老絵師は大きくため息をついた後、手を伸ばし、指先でゆっくりと絵を撫でた。その死のような眠り、もしくは眠りのような死を確認するように、少年の輪郭を優しくなぞる。
「お帰り」
ミルチャはエミールがそう言ったような気がした。しかし彼はそれよりも、もしもこの絵が自分の予想に反して老人の絵ではなくて、まったくの赤の他人の絵、ひょっとしたらどこかの三文絵師の絵で、エミールの誇りを傷つけたり、その逆で、エミールの終生の好敵手の絵であって、昔を思いだした絵師が、とつぜん奮起して負けじと無理な創作生活に突入して、体でもこわしてしまった日には、いったい神の前でどういう償いをすればいいのか、ということばかり気になっていた。
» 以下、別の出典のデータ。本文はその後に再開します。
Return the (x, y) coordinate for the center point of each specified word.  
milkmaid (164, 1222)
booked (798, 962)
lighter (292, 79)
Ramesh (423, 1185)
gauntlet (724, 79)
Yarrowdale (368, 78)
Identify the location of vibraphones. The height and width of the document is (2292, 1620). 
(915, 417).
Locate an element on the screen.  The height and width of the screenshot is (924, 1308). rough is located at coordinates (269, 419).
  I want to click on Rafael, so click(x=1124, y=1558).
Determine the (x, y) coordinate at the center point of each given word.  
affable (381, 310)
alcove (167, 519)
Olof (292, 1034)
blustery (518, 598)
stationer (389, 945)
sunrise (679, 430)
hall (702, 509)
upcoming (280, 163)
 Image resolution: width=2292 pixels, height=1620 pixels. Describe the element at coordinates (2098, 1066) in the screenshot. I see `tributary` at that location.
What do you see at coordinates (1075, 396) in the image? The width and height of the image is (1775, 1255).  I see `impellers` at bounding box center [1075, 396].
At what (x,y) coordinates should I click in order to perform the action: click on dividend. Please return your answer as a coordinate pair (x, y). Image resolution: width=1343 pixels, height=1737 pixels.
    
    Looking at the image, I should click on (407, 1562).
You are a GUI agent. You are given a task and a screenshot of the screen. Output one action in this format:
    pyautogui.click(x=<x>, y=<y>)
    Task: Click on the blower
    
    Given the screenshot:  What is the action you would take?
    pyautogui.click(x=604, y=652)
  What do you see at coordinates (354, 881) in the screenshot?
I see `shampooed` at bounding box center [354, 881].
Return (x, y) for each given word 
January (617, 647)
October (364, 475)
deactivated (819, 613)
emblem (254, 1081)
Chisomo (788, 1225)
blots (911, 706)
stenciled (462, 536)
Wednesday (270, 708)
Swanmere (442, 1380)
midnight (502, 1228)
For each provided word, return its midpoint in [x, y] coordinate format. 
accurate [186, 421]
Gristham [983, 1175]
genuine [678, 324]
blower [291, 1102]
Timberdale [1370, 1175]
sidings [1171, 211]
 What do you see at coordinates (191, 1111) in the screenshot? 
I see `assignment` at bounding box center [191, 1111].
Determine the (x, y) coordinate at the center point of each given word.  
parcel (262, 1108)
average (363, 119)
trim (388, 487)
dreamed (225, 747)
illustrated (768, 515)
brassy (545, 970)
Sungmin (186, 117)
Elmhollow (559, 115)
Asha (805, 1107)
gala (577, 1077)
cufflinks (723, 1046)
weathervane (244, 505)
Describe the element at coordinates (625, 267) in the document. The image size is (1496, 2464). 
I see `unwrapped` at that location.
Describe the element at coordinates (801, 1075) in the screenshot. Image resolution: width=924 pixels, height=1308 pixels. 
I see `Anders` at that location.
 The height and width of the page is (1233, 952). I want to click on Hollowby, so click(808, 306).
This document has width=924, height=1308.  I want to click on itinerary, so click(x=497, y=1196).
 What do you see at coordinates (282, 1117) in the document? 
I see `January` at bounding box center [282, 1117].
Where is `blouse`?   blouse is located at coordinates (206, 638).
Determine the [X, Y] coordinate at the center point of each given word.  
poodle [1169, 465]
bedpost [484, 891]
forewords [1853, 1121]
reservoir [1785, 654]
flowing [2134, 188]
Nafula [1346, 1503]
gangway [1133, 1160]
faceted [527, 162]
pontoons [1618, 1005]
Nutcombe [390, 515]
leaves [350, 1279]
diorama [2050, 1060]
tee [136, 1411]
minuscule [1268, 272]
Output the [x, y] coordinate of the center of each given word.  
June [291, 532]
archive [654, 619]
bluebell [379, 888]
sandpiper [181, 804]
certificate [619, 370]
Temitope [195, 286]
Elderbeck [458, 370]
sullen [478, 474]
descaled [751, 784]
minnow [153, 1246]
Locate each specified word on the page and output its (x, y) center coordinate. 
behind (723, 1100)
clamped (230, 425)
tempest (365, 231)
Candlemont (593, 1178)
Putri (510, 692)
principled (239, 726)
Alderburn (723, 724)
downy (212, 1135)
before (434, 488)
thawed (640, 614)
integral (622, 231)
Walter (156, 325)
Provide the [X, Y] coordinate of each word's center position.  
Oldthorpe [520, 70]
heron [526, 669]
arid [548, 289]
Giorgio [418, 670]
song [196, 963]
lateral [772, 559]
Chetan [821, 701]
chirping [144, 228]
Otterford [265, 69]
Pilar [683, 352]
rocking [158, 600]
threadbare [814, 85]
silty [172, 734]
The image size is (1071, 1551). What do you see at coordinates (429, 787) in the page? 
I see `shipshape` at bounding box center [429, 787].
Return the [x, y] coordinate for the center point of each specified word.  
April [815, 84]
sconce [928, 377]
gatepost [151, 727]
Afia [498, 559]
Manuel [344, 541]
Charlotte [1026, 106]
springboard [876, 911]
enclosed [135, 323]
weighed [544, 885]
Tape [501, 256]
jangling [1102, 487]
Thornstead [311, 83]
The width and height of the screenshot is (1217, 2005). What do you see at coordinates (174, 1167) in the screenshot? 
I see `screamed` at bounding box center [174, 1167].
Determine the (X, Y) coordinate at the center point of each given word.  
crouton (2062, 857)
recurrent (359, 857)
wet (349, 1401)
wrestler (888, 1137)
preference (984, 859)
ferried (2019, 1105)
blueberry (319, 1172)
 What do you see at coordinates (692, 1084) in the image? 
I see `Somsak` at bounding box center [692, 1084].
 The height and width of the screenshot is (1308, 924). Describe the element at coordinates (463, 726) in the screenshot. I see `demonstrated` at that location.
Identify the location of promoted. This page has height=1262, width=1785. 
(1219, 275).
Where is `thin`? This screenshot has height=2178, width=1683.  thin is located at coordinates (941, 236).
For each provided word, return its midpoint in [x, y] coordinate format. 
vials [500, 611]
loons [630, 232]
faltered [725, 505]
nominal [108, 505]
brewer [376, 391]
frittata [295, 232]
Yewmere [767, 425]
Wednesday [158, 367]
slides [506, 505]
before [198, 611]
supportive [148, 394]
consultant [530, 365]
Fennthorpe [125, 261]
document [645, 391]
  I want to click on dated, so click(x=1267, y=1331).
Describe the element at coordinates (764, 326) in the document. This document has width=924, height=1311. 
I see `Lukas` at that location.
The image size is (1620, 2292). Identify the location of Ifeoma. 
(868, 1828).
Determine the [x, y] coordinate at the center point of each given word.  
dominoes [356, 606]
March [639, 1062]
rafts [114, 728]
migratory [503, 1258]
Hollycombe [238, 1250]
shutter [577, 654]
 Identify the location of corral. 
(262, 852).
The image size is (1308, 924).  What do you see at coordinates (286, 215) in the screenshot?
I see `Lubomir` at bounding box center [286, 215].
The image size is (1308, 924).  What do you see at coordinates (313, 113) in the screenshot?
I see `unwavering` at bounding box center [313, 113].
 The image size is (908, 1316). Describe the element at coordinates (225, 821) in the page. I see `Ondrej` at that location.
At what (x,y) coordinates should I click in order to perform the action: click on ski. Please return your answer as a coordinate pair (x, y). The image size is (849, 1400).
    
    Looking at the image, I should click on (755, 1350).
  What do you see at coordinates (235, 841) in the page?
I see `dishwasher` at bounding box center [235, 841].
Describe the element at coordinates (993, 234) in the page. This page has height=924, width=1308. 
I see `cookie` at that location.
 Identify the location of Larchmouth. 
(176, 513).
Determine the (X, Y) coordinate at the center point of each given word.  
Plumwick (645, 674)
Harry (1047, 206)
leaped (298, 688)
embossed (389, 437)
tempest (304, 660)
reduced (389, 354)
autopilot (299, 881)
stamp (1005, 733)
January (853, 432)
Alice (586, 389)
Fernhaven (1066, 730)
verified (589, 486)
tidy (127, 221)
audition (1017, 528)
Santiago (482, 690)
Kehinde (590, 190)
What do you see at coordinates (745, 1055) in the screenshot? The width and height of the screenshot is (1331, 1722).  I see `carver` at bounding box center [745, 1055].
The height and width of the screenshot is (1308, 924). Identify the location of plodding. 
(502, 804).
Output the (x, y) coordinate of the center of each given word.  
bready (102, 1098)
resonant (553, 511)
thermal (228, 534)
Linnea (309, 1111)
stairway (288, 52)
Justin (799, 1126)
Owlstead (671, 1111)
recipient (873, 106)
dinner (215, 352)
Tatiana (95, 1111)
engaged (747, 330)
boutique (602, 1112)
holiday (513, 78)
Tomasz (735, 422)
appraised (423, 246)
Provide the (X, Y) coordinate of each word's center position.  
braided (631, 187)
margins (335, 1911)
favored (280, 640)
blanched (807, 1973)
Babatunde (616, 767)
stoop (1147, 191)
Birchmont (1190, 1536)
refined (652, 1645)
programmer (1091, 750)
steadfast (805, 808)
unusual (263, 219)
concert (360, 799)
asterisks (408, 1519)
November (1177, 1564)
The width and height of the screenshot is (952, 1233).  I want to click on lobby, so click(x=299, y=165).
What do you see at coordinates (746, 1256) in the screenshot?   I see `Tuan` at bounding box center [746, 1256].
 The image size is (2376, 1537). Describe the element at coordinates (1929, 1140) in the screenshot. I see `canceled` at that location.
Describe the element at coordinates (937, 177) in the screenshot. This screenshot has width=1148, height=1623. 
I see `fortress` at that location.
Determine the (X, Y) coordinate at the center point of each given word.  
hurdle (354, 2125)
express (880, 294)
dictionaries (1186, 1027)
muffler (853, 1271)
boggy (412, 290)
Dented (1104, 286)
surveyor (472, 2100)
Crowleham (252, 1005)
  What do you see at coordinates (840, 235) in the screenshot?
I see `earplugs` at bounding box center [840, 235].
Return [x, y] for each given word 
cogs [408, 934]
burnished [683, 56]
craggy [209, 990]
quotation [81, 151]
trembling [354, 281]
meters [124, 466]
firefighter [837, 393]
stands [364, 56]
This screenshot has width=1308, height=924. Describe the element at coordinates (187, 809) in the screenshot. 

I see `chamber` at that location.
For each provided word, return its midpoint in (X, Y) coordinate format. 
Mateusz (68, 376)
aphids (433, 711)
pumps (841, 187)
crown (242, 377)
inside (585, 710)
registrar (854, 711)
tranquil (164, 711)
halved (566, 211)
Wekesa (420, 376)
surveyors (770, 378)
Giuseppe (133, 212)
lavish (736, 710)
この世から一人の優れた熟達の絵師を消してしまったら、自分も消えてしまうよりほかないのではないか。今更ながら少年は後悔していた。
少年がこの絵を見つけたのは、この教会に来る前、とある街の宿屋でのことだった。金に困った宿屋の主人が、神父にがらくたを売りつけようとして、色々の物を床に風呂敷を敷いた上に並べ、むやみやたらとまくし立てているときに、脇でなんとなく品物を見ていたミルチャは、雑多ながらくたの中から、その絵を見つけた。ミルチャはなんとなく、青白い少年の寝顔に惹かれた。なぜ、自分と同い年くらいの少年がこれほど静謐な雰囲気を醸し出しているのか、という疑問が浮かび、頭から離れなかった。絵師の腕も、おそらく見事なものだった。それまで、とりたてて興味をもって絵を見たことはなかった。だから、絵師の腕など本来ならわかるはずはない。それでも目が離せないほど見入ってしまうのは、きっとただの絵ではないのだろう。自然と、絵の値段を宿の主人に訊ねていた。主人は不思議そうな顔をして、たわいのない金額を口にした。ミルチャは神父に日々のお勤めをより一層励みますから、と誓うと、神父は快くその絵を買ってくれた。結局、神父が買ったのは、その絵だけだった。